PidFile logs/httpd.pid
LockFile logs/httpd.lock

# Can be substituted for a variable in an Include.
Listen 8099
NameVirtualHost *:8099

# Just put this here to stop the startup error. Can be replaced with something else.
ServerName test

Include /etc/apache2/extra/httpd-autoindex.conf
Include /etc/apache2/extra/httpd-default.conf
Include /etc/apache2/extra/httpd-info.conf

<VirtualHost *:8099>
    DocumentRoot /Users/doe/site/public
    <Directory />
        Options FollowSymLinks
        AllowOverride None
    </Directory>

    ErrorLog logs/error.log

    # Possible values include: debug, info, notice, warn, error, crit,
    # alert, emerg.
    LogLevel warn

</VirtualHost>

This makes use of the system wide installation of Apache.

To fire up the instance:

export PATH=/usr/sbin:$PATH
httpd -f /Users/doe/site/conf/httpd.conf  -d `pwd` -T  -k start

Configuration for modules, ports listened to, php, pid and lock file locations, etc. could be moved to an outside include, which would be controlled by the administrator and not the user.

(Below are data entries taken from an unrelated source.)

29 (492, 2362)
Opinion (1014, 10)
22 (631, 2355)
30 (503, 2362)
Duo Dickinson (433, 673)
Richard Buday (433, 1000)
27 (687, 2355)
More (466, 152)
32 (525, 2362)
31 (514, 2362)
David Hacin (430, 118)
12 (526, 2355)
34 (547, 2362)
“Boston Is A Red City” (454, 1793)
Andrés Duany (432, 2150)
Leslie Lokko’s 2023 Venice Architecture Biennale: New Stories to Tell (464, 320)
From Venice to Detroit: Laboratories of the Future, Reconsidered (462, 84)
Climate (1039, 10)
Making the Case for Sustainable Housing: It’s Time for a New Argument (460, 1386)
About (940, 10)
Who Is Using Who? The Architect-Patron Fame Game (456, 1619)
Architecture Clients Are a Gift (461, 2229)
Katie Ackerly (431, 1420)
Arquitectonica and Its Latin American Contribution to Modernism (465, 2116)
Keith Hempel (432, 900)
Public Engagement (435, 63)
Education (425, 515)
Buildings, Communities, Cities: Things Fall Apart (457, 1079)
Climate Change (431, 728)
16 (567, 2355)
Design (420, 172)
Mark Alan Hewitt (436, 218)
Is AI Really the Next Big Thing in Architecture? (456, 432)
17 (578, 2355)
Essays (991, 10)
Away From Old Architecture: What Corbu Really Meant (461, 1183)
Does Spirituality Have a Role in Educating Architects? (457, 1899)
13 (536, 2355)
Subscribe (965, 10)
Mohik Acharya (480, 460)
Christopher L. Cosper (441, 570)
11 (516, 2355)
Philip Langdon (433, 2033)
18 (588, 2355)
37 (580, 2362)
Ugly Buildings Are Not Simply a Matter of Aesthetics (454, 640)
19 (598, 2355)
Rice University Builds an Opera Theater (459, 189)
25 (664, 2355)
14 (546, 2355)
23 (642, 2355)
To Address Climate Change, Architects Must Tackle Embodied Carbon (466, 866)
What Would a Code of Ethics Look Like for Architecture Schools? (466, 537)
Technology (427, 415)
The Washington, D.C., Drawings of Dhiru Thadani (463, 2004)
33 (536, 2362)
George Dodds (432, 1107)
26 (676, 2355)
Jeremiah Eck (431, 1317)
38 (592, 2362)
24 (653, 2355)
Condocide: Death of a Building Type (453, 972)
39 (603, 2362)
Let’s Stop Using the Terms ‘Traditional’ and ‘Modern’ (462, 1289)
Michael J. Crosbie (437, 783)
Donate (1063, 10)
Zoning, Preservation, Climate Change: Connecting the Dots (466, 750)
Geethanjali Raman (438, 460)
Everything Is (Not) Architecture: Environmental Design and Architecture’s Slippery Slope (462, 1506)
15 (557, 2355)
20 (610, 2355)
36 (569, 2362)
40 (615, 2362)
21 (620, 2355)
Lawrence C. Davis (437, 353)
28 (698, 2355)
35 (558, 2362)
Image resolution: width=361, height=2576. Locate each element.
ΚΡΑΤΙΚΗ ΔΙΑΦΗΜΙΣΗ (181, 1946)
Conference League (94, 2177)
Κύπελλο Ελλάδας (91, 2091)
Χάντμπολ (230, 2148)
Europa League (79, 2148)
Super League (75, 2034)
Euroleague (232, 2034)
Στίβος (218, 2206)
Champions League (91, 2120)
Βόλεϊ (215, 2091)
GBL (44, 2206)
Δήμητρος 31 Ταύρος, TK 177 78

You can then provide the user with a baseline template httpd.conf file, a simple start/stop/reload/etc. wrapper, and give all of your users the ability to fire up their own website.

Given that it's a Mac OS environment, the less you need to install, the more straightforward management will be.